◆ **ACTION ITEM**
Word for word, copy every line of the data.

(Items listed in a dataset)
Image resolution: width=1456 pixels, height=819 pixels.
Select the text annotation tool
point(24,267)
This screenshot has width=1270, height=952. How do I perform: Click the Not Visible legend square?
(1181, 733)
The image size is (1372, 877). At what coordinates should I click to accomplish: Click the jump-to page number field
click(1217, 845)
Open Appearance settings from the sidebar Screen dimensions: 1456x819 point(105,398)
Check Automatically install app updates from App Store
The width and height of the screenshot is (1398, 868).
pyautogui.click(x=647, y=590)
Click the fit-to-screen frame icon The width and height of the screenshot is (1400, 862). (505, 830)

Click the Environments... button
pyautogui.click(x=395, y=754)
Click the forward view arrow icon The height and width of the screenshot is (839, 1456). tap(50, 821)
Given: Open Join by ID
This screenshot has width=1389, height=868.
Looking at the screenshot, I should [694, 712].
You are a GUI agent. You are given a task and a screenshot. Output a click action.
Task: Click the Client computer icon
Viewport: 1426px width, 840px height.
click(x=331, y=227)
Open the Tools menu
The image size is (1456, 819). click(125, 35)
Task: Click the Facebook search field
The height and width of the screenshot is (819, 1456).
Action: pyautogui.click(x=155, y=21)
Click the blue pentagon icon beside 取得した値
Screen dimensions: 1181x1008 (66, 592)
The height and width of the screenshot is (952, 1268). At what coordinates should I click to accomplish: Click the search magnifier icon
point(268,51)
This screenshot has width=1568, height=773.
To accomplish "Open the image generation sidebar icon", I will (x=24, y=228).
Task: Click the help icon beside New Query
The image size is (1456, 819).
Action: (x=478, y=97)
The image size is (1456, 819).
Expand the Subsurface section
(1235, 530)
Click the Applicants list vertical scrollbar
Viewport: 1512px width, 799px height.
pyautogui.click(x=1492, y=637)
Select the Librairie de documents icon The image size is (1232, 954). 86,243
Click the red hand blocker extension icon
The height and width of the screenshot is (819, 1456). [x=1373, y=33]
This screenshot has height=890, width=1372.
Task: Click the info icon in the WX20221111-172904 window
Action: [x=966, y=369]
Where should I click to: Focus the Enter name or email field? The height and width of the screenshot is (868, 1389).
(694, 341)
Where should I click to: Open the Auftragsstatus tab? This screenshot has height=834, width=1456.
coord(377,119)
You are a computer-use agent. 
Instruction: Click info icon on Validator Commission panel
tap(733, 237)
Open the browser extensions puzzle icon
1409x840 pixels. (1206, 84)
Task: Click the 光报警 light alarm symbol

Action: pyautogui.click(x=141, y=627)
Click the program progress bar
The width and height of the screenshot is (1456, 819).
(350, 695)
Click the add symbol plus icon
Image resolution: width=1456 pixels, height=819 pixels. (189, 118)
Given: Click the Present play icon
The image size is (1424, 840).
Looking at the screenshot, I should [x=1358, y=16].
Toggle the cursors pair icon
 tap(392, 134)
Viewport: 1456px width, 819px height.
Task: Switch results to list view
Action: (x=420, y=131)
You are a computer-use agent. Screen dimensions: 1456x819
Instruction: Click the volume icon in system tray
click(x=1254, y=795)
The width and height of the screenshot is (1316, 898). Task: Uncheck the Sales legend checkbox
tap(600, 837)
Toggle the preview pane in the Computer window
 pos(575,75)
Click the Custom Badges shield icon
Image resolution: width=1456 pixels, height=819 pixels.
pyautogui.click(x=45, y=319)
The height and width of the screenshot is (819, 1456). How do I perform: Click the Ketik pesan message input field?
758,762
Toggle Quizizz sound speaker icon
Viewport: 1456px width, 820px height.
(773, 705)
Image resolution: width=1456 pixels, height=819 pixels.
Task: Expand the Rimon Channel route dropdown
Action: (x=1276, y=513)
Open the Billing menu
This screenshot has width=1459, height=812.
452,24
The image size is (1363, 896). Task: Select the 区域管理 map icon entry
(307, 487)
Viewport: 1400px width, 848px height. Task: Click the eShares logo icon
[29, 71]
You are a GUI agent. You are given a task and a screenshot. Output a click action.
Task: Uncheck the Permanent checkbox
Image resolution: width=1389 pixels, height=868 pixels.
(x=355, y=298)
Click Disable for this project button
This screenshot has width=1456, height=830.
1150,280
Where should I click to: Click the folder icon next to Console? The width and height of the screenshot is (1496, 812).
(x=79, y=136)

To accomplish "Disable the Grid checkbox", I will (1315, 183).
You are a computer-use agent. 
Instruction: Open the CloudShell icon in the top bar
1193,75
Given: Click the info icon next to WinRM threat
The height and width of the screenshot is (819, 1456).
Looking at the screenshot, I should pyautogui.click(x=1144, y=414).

◆ **RESULT**
Image resolution: width=1456 pixels, height=819 pixels.
Select the text annotation tool
point(24,267)
This screenshot has width=1270, height=952. How do I perform: Click the Not Visible legend square?
(1181, 733)
The image size is (1372, 877). At what coordinates should I click to accomplish: Click the jump-to page number field
click(1217, 845)
Open Appearance settings from the sidebar Screen dimensions: 1456x819 point(105,398)
Check Automatically install app updates from App Store
The width and height of the screenshot is (1398, 868).
pyautogui.click(x=647, y=590)
Click the fit-to-screen frame icon The width and height of the screenshot is (1400, 862). (505, 830)

Click the Environments... button
pyautogui.click(x=395, y=754)
Click the forward view arrow icon The height and width of the screenshot is (839, 1456). tap(50, 821)
Given: Open Join by ID
This screenshot has width=1389, height=868.
Looking at the screenshot, I should [694, 712].
You are a GUI agent. You are given a task and a screenshot. Output a click action.
Task: Click the Client computer icon
Viewport: 1426px width, 840px height.
click(x=331, y=227)
Open the Tools menu
The image size is (1456, 819). click(125, 35)
Task: Click the Facebook search field
The height and width of the screenshot is (819, 1456).
Action: pyautogui.click(x=155, y=21)
Click the blue pentagon icon beside 取得した値
Screen dimensions: 1181x1008 (66, 592)
The height and width of the screenshot is (952, 1268). At what coordinates should I click to accomplish: Click the search magnifier icon
point(268,51)
This screenshot has width=1568, height=773.
To accomplish "Open the image generation sidebar icon", I will (x=24, y=228).
Task: Click the help icon beside New Query
The image size is (1456, 819).
Action: (x=478, y=97)
The image size is (1456, 819).
Expand the Subsurface section
(1235, 530)
Click the Applicants list vertical scrollbar
Viewport: 1512px width, 799px height.
pyautogui.click(x=1492, y=637)
Select the Librairie de documents icon The image size is (1232, 954). 86,243
Click the red hand blocker extension icon
The height and width of the screenshot is (819, 1456). [x=1373, y=33]
This screenshot has height=890, width=1372.
Task: Click the info icon in the WX20221111-172904 window
Action: [x=966, y=369]
Where should I click to: Focus the Enter name or email field? The height and width of the screenshot is (868, 1389).
(694, 341)
Where should I click to: Open the Auftragsstatus tab? This screenshot has height=834, width=1456.
coord(377,119)
You are a computer-use agent. 
Instruction: Click info icon on Validator Commission panel
tap(733, 237)
Open the browser extensions puzzle icon
1409x840 pixels. (1206, 84)
Task: Click the 光报警 light alarm symbol

Action: pyautogui.click(x=141, y=627)
Click the program progress bar
The width and height of the screenshot is (1456, 819).
(350, 695)
Click the add symbol plus icon
Image resolution: width=1456 pixels, height=819 pixels. (189, 118)
Given: Click the Present play icon
The image size is (1424, 840).
Looking at the screenshot, I should [x=1358, y=16].
Toggle the cursors pair icon
 tap(392, 134)
Viewport: 1456px width, 819px height.
Task: Switch results to list view
Action: (x=420, y=131)
You are a computer-use agent. Screen dimensions: 1456x819
Instruction: Click the volume icon in system tray
click(x=1254, y=795)
The width and height of the screenshot is (1316, 898). Task: Uncheck the Sales legend checkbox
tap(600, 837)
Toggle the preview pane in the Computer window
 pos(575,75)
Click the Custom Badges shield icon
Image resolution: width=1456 pixels, height=819 pixels.
pyautogui.click(x=45, y=319)
The height and width of the screenshot is (819, 1456). How do I perform: Click the Ketik pesan message input field?
758,762
Toggle Quizizz sound speaker icon
Viewport: 1456px width, 820px height.
(773, 705)
Image resolution: width=1456 pixels, height=819 pixels.
Task: Expand the Rimon Channel route dropdown
Action: (x=1276, y=513)
Open the Billing menu
This screenshot has width=1459, height=812.
452,24
The image size is (1363, 896). Task: Select the 区域管理 map icon entry
(307, 487)
Viewport: 1400px width, 848px height. Task: Click the eShares logo icon
[29, 71]
You are a GUI agent. You are given a task and a screenshot. Output a click action.
Task: Uncheck the Permanent checkbox
Image resolution: width=1389 pixels, height=868 pixels.
(x=355, y=298)
Click Disable for this project button
This screenshot has width=1456, height=830.
1150,280
Where should I click to: Click the folder icon next to Console? The width and height of the screenshot is (1496, 812).
(x=79, y=136)

To accomplish "Disable the Grid checkbox", I will (1315, 183).
You are a computer-use agent. 
Instruction: Open the CloudShell icon in the top bar
1193,75
Given: Click the info icon next to WinRM threat
The height and width of the screenshot is (819, 1456).
Looking at the screenshot, I should pyautogui.click(x=1144, y=414).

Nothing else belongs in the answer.